SIR GEORGE RANKIN:
This appeal is brought by the Commissioner of Income-tax, Bengal, from the decision of the High Court at Calcutta upon a reference made under S. 66 (2), Income-tax Act (11 of 1922). Two questions were originally referred to the High Court for its opinion, but the assessee made an admission which rendered the first question unnecessary. The sole question before the Court was as follows:
The assessee's income in assessment having included dividends declared on 16th April 1931, and 3rd November 1931 by a company whose profits of 1930 and 1931 were found to include specified sums to which in accordance with S. 4 the Act did not apply; and the said company having been assessed in respect of profits to which the Act did apply, is such proportion of the dividends, as the specified sums bear to the aggregate of all profits in 1930 and 1931 respectively exempted from taxation to ordinary income-tax in accordance with S. 14 (2)?
The question arises out of the assessment for the year 1932-33 to be made upon the Hungerford Investment Trust, Ltd., a company registered outside British India which will be herein referred to as "the assessee." The assessee holds the whole of the ordinary share capital in a company called Turner Morrison and Co., Ltd., registered in India, which will be herein referred to as "the company." In the year of account 1931-32 the assessee received as dividend upon its shares in the company, two sums as follows, namely, (a) rupees three lakhs being final dividend declared on 16th April 1931, by the company in respect of the calender year 1930, and (b) rupees one and a half lakhs being an interim dividend declared on 3rd November 1931, by the company in respect of the calender year 1931.
The profits and gains of the company for the year 1930 were assessed to Indian income-tax in the year of assessment 1931- 32. On the basis of that investigation the Commissioner for Income-tax purports to find as facts that 2 per cent of the company's profits and gains in 1930 consisted of interest on tax free securities of the Government of India; that 12 per cent consisted of profits or gains which did not accrue or arise within British India, and which were not received in British India, or deemed so to be, and which accordingly were not profits or gains to which the Act applies; and that the remaining 85 per cent of the company's profits in 1930 were subjected to Indian income-tax in the hands of the company in the year of assessment 1931-32. By a similar investigation into the profits and gains of the company for 1931 it was found that 1 per cent of the profits made by the company in that year consisted of interest upon tax-free securities of the Government of India, 25 per cent consisted of sums to which the Indian Income-tax Act did not apply and the remaining 74 per cent was chargeable to income-tax under the Act.
Applying these proportions to the two sums received by the assessee by way of dividend from the company in the year of account 1931-32, the Commissioner has disintegrated the total sum of Rs. 4,50,000 into three parts treating Rs. 7,500 as referable to interest on tax-free securities of the Government of India within the meaning of Proviso 2 to S. 8 of the Act; Rs. 76,500 as dividend derived from distributable profits of the company not taxable in the hands of the company within S. 4 (1) of the Act, and Rs. 3,66,000 as dividend derived from profits and gains of the company chargeable with income-tax.
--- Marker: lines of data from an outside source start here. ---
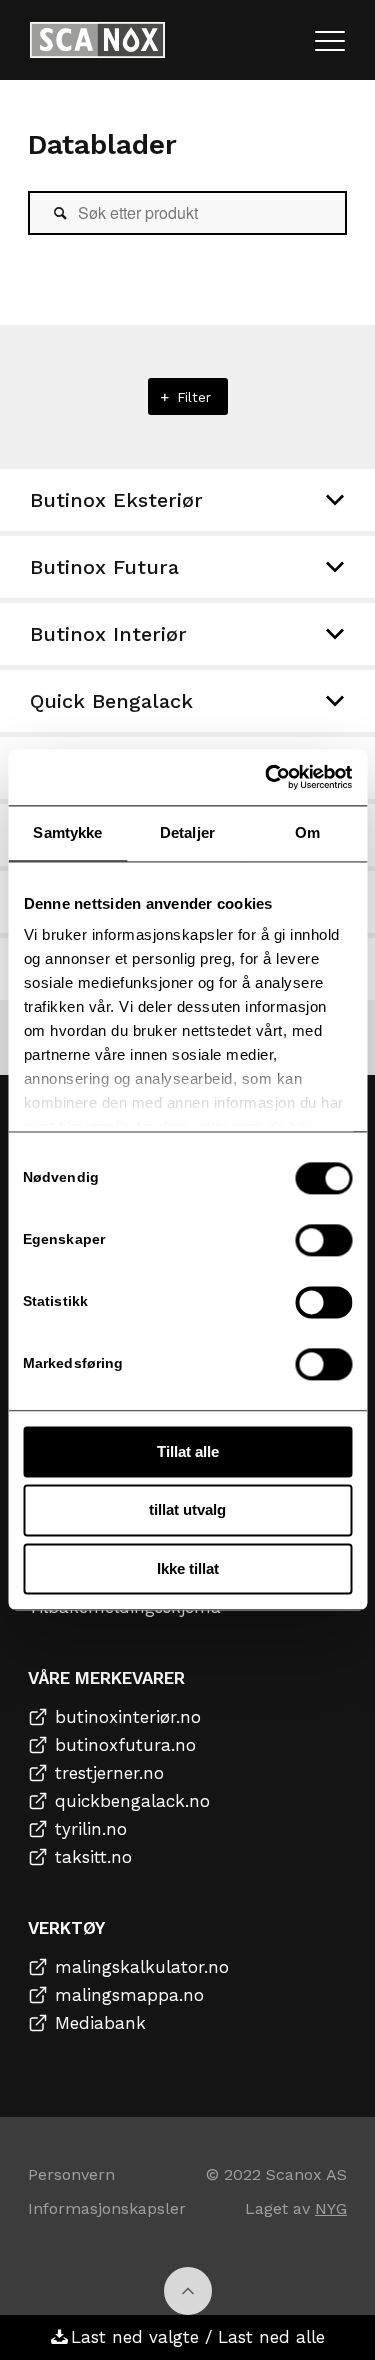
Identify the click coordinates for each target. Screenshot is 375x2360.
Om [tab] (307, 832)
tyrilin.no (91, 1829)
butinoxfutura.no (125, 1745)
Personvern (71, 2174)
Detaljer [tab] (187, 832)
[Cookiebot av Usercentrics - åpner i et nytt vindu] (267, 777)
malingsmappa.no (129, 1995)
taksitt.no (93, 1857)
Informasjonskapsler (107, 2208)
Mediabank (100, 2023)
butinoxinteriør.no (128, 1717)
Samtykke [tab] (67, 832)
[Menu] (330, 40)
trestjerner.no (109, 1773)
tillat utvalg (187, 1510)
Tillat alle (188, 1451)
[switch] (323, 1240)
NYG (331, 2208)
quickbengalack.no (132, 1801)
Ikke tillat (188, 1568)
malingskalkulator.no (142, 1967)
The question before the Court has reference only to the second of these three sums, namely Rs. 76,500, and that question has in the end to be answered by arriving at the true construction of Cl. 2 (a), S. 14 of the Act which is in the following terms:
14.-(1) The tax shall not be payable by an assessee in respect of any sum which he receives as a member of a Hindu undivided family.
(2) The tax shall not be payable by an assessee in respect of:
(a) any sum which he receives by way of dividends as a share-holder in a company where the profits or gains of the company have been assessed to income-tax; or
(b) such an amount of the profits or gains of any firm which have been assessed to income-tax as is proportionate to his share in the firm at the time of such assessment; or
(c) any sum which he receives as his share of the profits or gains of an association of individuals, other than a Hindu undivided family, company or firm, where such profits or gains have been assessed to income-tax.
The Income-tax Act, as Ss. 19 (a) and 23 make clear, requires a return to be made by every company, as well as by every person other than a company whose total income is, in the Income-tax Officer's opinion, of such an amount as to render such person liable to income tax. This brings about the principle or method which is sometimes described as double assessment and sometimes as assessment at the source (as distinct from deduction at the source which is employed in the case of "interest on securities" and "salaries"). The method of double assessment is applied not only in the case of companies but in the case of firms, Hindu undivided families, and other associations of individuals. When a company has made its return of the profits and gains in the year of account, that is of what the Act calls the "total income" of the company during the previous year, the Income-tax Officer, if satisfied that it is correct and complete, is directed by S. 23 (1) that he shall assess the total income of the assessee and shall determine the sum payable on the basis of such return. If the return is not correct or complete the same result is to be arrived at after taking further proceedings as described in the section. The like process is carried out in respect of the return made by the individual share-holder if he is chargeable with Indian income-tax at all.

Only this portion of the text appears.